# Tail lift to carry small car ?



## 103394 (Mar 14, 2007)

Hi, I'm interested in whether its possible to fit a tail lift to a S700 Hymer?

I'd like to take a small car with us when travelling and I'd rather not tow it so i thought about fitting a tail lift.

The plan being to carry the small car on the tail lift and avoiding all the potential problems involved with towing.

Has any one got experience/advice in this department ?

Thanks

Bart


----------



## mark_2cv (Sep 13, 2006)

Hi Bart
You might get away with something very light like a Qpod. Also depends on the 60 percent overhang limit plus strength of the chassis of course 8O 

Mark


----------



## 102098 (Dec 13, 2006)

I think with the weight of the tail lift plus a small car that you would overload the rear axle and probably be overweight for the whole vehicle also.


----------



## 97993 (Mar 5, 2006)

Nooooooooooooooooooooooooo No No No No, dont forget the lift will be Half a Ton on its own 8O 
Geo


----------



## gaspode (May 9, 2005)

Hi Bart

It rather depends on what you call a tail-lift.
The correct designation of a tail-lift is a device for loading goods or persons onto the rear of a goods vehicle and anre totally unsuitable for carrying goods whilst the vehicle is in motion, apart from the weight issues already mentioned.

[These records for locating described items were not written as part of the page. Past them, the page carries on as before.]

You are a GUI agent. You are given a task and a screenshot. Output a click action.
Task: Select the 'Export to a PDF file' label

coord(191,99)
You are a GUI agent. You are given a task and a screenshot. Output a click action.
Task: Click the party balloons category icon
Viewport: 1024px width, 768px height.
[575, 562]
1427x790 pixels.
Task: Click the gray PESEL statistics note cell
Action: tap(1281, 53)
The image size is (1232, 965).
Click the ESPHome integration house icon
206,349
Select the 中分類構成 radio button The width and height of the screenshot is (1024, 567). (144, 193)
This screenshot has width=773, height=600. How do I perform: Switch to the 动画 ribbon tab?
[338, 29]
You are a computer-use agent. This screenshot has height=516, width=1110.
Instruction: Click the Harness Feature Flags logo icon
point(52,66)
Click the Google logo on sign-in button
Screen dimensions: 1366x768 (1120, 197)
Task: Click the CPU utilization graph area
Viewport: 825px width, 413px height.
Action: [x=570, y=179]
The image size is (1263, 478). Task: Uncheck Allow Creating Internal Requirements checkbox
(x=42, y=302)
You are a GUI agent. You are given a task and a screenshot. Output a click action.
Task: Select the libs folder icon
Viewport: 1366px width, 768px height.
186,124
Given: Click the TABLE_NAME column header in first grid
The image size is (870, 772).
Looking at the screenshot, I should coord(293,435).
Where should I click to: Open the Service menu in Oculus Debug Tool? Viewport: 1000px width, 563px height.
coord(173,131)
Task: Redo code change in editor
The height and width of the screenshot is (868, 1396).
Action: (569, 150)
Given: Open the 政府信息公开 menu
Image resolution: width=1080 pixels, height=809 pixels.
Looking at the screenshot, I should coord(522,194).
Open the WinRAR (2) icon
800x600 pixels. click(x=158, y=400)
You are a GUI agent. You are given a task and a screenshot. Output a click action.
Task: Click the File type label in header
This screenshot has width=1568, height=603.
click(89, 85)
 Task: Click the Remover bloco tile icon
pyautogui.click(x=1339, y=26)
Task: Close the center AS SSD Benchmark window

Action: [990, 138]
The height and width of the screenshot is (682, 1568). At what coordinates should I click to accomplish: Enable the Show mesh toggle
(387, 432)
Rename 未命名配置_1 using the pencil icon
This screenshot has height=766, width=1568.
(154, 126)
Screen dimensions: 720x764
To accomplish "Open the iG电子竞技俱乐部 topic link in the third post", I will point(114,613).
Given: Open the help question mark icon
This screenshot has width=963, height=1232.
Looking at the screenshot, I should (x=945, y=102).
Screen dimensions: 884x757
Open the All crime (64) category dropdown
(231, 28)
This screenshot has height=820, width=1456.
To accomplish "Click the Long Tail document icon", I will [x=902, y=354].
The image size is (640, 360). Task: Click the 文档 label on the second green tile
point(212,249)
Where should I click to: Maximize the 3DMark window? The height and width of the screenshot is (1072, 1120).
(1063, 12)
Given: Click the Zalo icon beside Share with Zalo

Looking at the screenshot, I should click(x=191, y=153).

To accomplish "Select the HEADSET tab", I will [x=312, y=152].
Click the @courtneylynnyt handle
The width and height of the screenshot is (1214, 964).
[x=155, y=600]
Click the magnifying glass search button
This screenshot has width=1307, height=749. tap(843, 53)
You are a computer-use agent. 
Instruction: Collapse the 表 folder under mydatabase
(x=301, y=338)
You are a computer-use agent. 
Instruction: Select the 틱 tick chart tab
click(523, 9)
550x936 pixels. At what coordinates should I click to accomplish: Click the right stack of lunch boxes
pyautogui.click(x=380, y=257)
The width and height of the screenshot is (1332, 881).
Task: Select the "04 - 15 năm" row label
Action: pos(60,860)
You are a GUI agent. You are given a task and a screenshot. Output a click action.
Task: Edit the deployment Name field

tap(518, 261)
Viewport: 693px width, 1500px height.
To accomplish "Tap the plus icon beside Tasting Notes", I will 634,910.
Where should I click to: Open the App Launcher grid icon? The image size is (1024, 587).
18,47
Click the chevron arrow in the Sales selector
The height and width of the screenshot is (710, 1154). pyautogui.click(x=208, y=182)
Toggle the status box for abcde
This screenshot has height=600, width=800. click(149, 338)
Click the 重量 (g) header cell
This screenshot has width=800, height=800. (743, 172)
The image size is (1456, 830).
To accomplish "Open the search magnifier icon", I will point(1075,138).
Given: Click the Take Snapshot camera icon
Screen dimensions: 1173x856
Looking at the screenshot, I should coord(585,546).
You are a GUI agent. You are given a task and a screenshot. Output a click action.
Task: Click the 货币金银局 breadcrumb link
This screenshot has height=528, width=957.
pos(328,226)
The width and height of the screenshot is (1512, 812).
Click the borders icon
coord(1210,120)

Perhaps you really mean a spectacle lift, such as used for vehicle recovery where only the front two wheels are suspended?


----------



## androidGB (May 26, 2005)

I don't think this is practical in any shape or form. Payload, overhang, axle loadings, all will present problems.

Andrew


----------



## 103394 (Mar 14, 2007)

Thanks for the advice
And Yes, I've binned this idea and faced up to the realisation I'll have to tow


----------



## 101411 (Oct 15, 2006)

Hi.
In reality youd be towing anyway!! 
The other solution is to buy a toyhauler RV with a garage in the back and drive your small car up the ramp and park it!!

A bit extreme yes but it will do what you want!!!

Dazzer


----------